A fund set up by a Idaho billionaire to help residents defend themselves against “unreasonable attorney fees” in collection-related lawsuits has so far taken on 102 cases, which represent the most “egregious” instances of individuals being victimized, Frank VanderSloot said in an interview that was published yesterday.
All but five of the cases the fund has decided to help are from one collection agency, VanderSloot said, which was why he became involved in the first place.
VanderSloot is the Chief Executive of Melaleuca, a wellness company. One of his employees became embroiled in a legal battle against a collection agency, which was subsequently written about in an Idaho newspaper. The woman owed a debt of $294, which grew into $5,583.25 as a result of legal wrangling over a garnishment notice. The newspaper published a series of articles about the collection agency, Medical Recovery Services, which caught VanderSloot’s attention.
Among the practices that VanderSloot said his fund has helped uncover are:
- Refusing to stop collection efforts on debt that has been discharged in bankruptcy.
- Refusing to stop collection efforts on debt that was paid by the insurer even after the medical service provider demands the collection agency stops billing. The pattern there is the collection agency says, ‘Look, we understand there was an error but we got involved and since we got involved, you need to pay our fees’ even though the poor patient had nothing to do with making the error in the first place.
- Garnishing bank accounts that contain only funds from Social Security, disability, veteran funds, or other funds protected by the federal government.
- Misleading debtors into believing that they do not need to file anything with the court or show up in court after a complaint has been filed.
- Setting up a payment program and having people pay, sometimes for many years, only to learn about the transaction fees or attorney fees that are being tacked onto the bills as they’re paying – they learn after many, many years they’ve not made any progress.
VanderSloot said the agencies should be allowed the opportunity to share their side of the story, should they so choose. But, he added, the patterns of behavior that he and his team have noticed compelled him to come forward.
“I would not be making these things public if we were hearing these stories from one person or even two or three people,” VanderSloot said. “We’re hearing these stories over and over and over from now dozens and dozens.
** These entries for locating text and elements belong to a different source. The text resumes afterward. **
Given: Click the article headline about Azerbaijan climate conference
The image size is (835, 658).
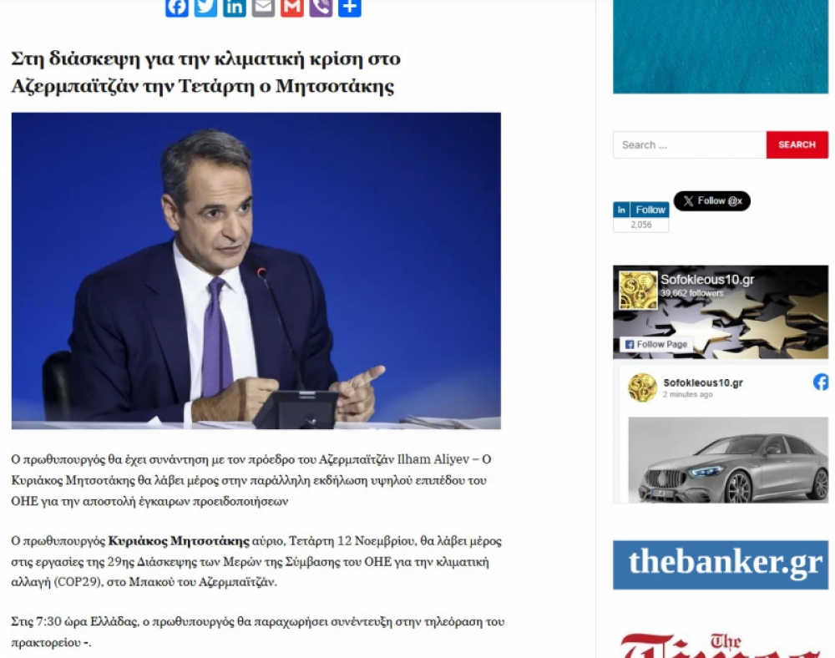Looking at the screenshot, I should (x=205, y=72).
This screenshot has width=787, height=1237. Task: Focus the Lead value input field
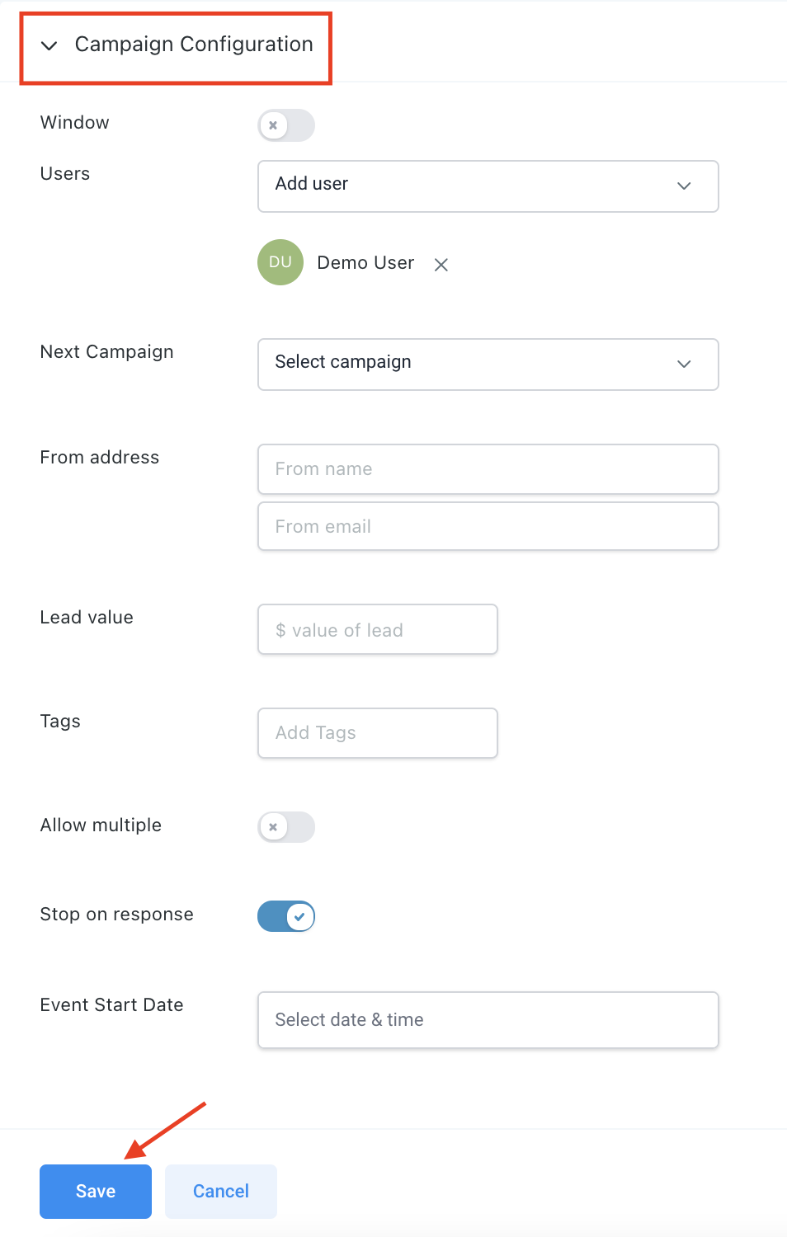[377, 630]
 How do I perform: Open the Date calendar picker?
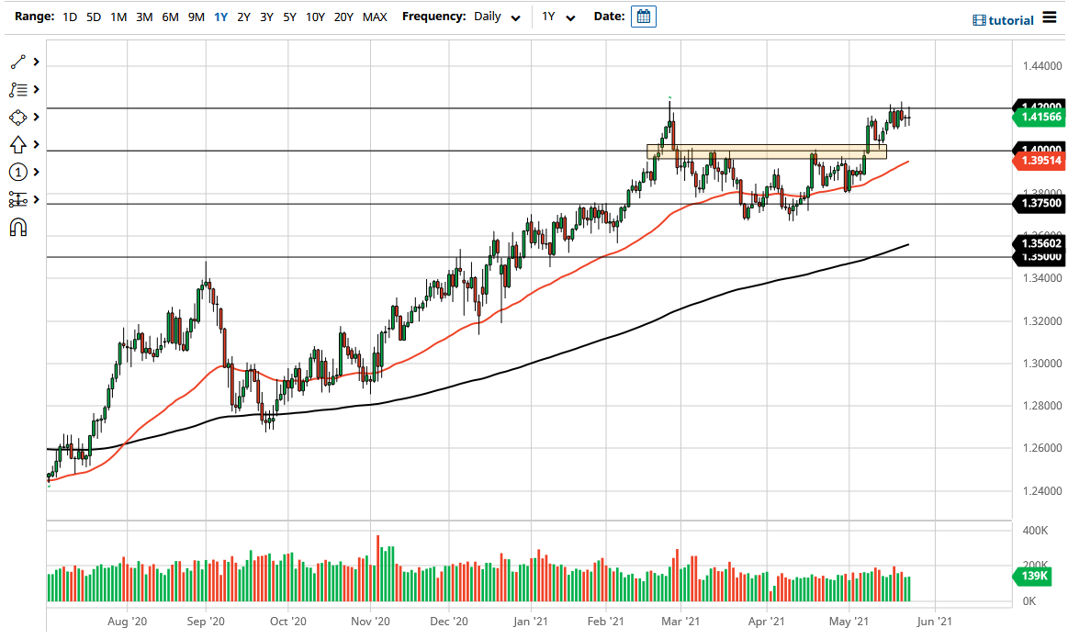pos(642,16)
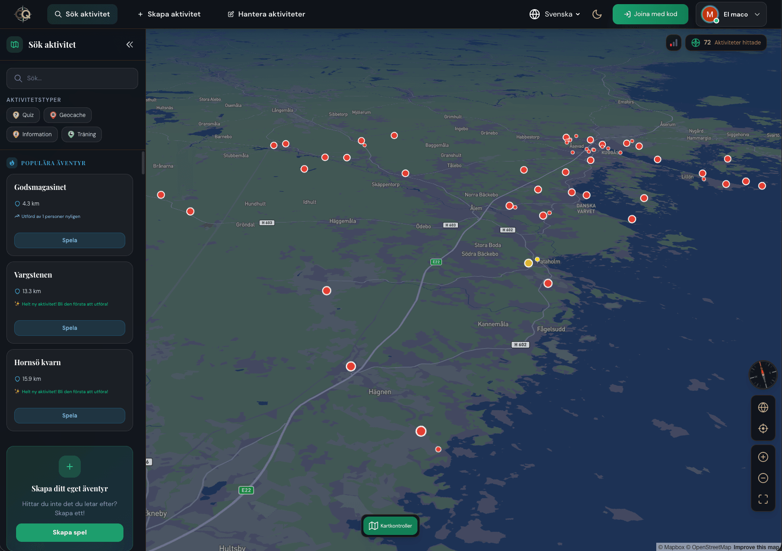Enable the Geocache filter chip

[67, 115]
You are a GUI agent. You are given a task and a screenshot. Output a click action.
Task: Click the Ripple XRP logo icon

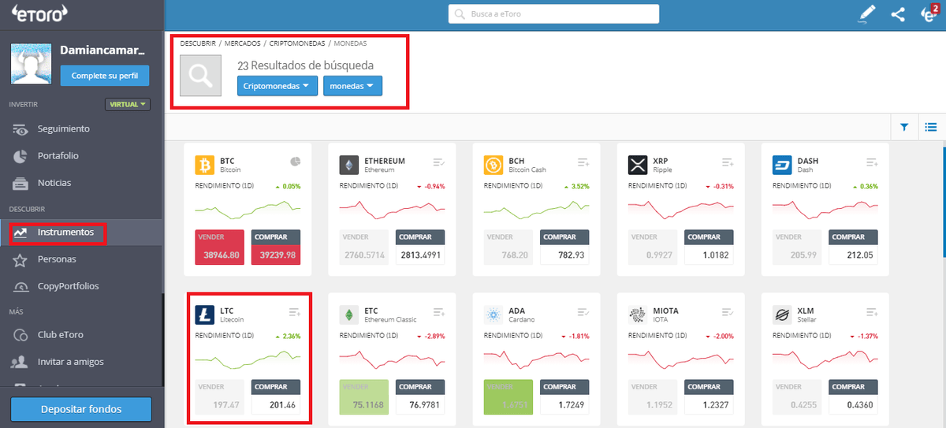[638, 165]
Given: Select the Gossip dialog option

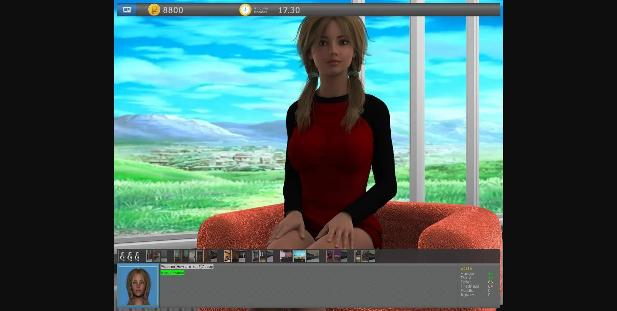Looking at the screenshot, I should click(x=208, y=266).
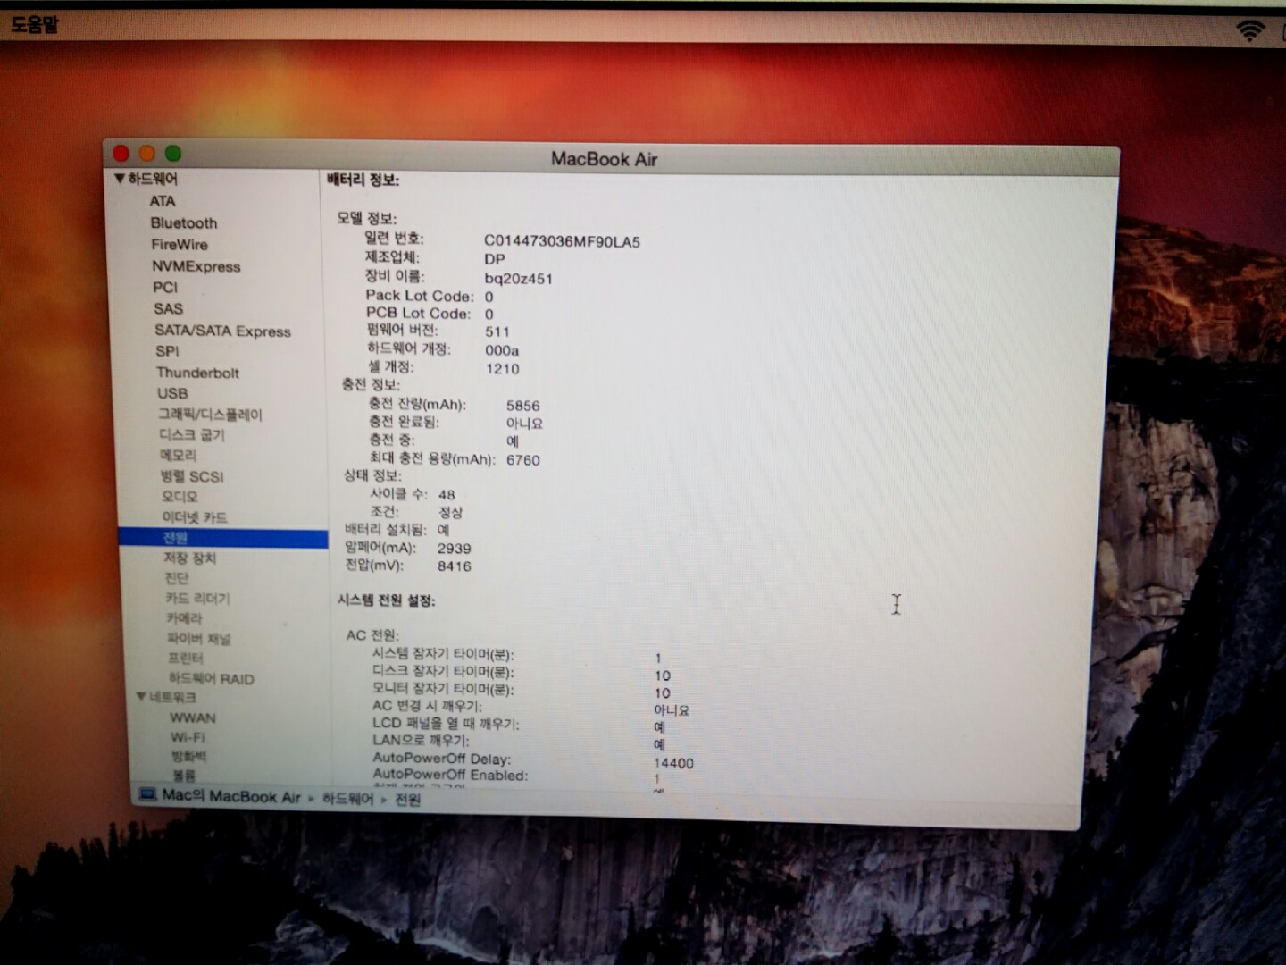Select Thunderbolt in the hardware list
The height and width of the screenshot is (965, 1286).
pyautogui.click(x=197, y=373)
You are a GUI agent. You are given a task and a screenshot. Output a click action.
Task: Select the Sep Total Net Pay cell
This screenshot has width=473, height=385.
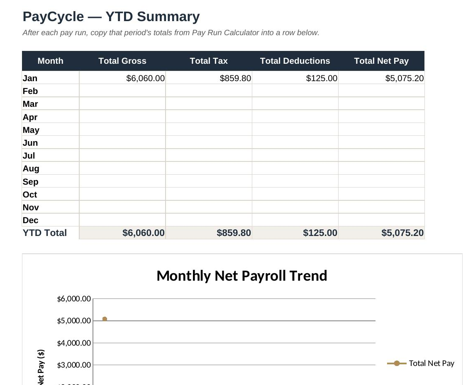[381, 181]
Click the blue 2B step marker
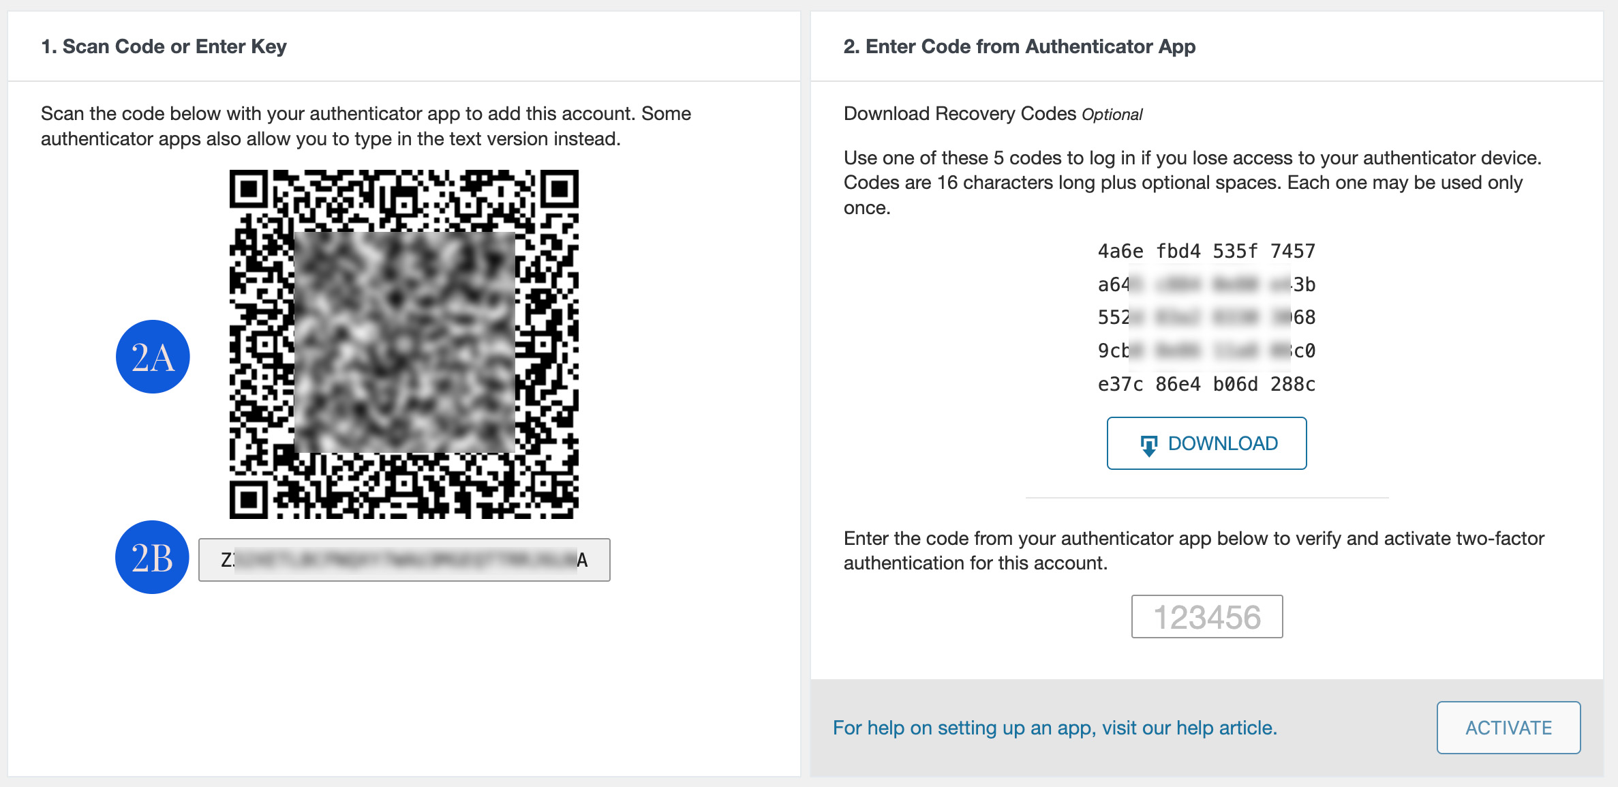This screenshot has height=787, width=1618. click(152, 557)
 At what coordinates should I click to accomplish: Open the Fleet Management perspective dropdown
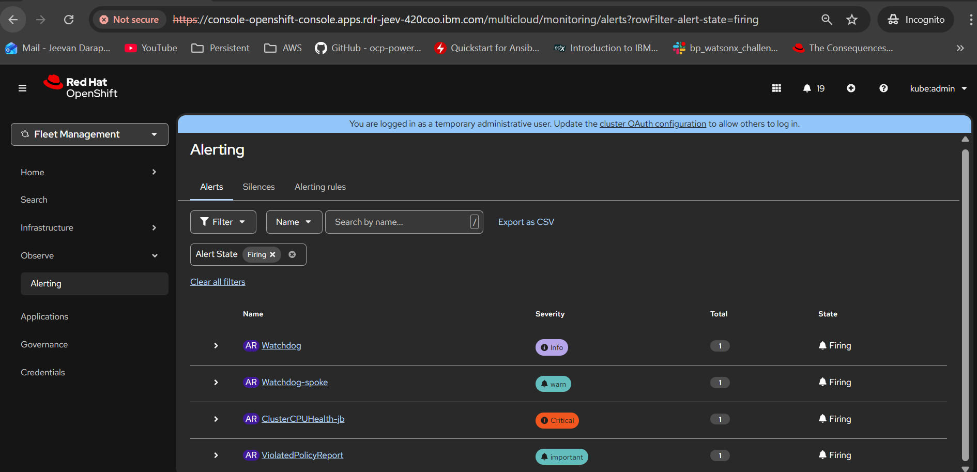[89, 134]
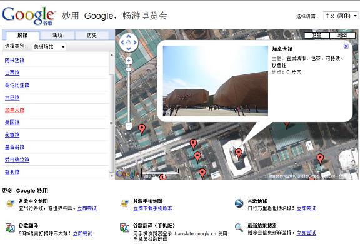The image size is (360, 244).
Task: Pan the map left with the left arrow
Action: tap(123, 43)
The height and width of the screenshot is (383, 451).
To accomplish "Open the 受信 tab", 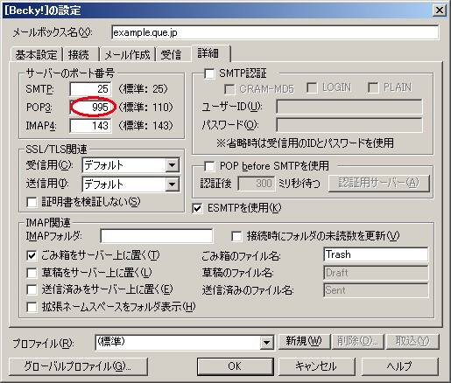I will point(173,54).
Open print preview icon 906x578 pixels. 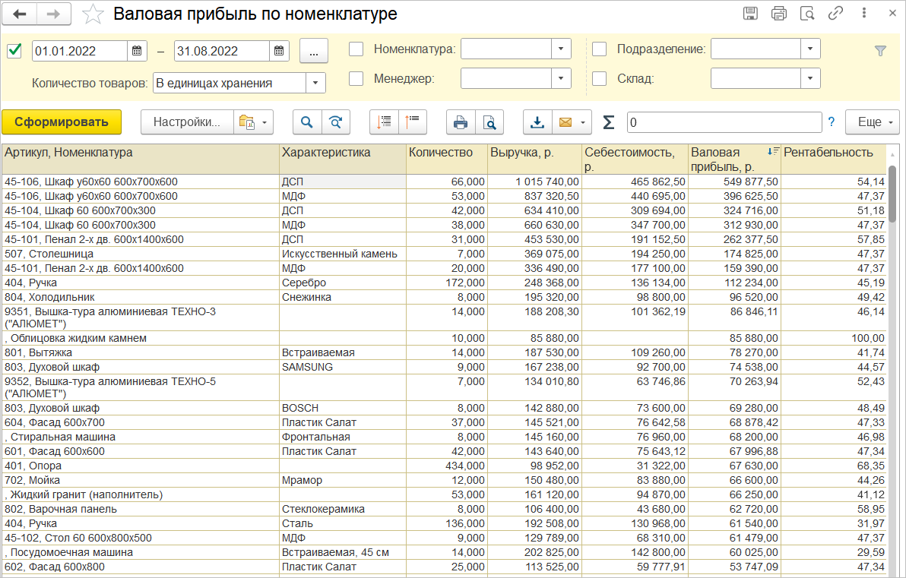pyautogui.click(x=490, y=122)
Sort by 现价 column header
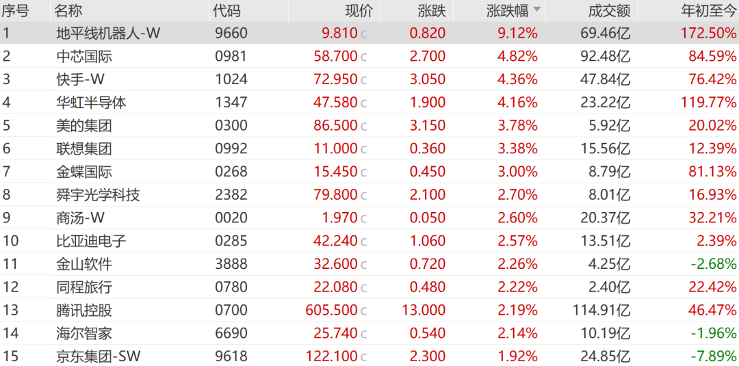This screenshot has height=366, width=739. click(x=359, y=10)
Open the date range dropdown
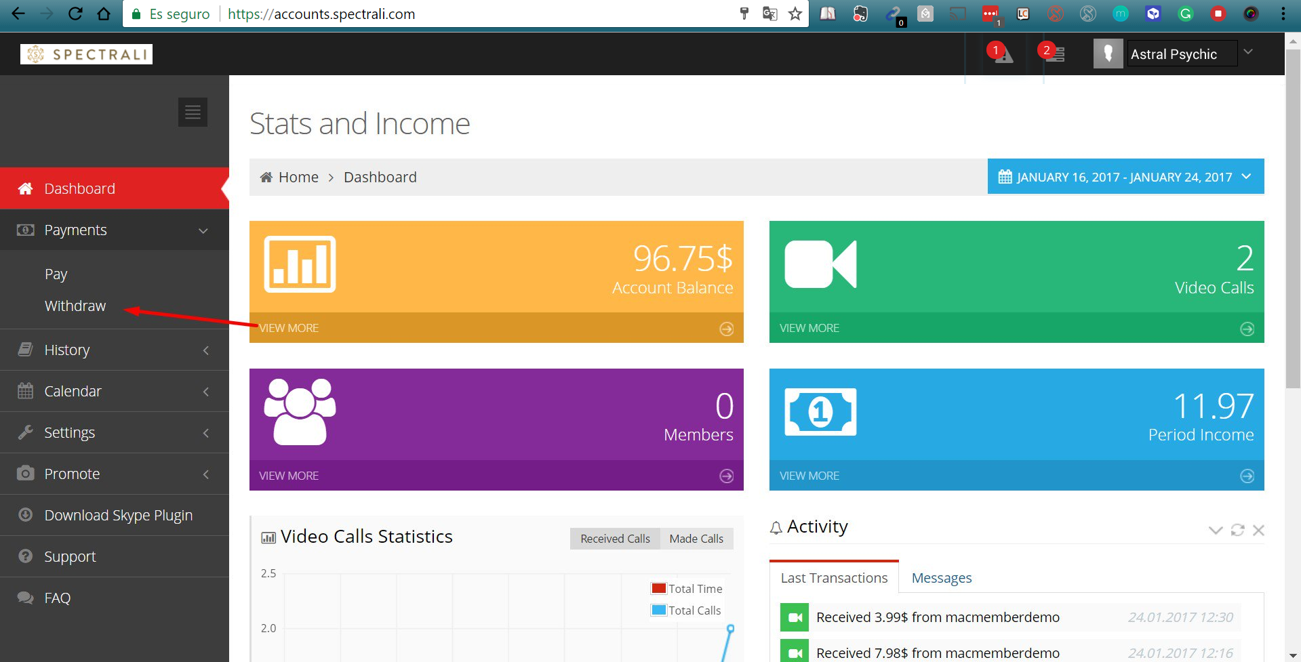This screenshot has height=662, width=1301. 1125,177
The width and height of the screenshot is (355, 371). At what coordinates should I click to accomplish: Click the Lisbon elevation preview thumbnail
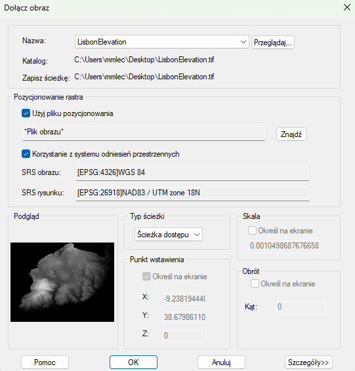pyautogui.click(x=62, y=282)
Everybody has their own story but there are so many similarities to what we’re being told that I think it warrants to let the public know that at least this many people are having these stories. I think it warrants more looking into and folks deserve their fair day in court.”
When the fund was announced in late April, one of the attorneys for Medical Recovery Services offered the following statement: “In representing the interests of our clients, we always ensure to follow all applicable rules, regulations and statutes — as well as our professional ethical obligations. When collecting owed debts — earned by medical professionals — our practices are fully supported by the applicable laws of our highly regulated industry, and the court determines post-judgment fees on a case-by-case basis. The fees in question are for the time and resources we have invested in these cases to best support our clients.”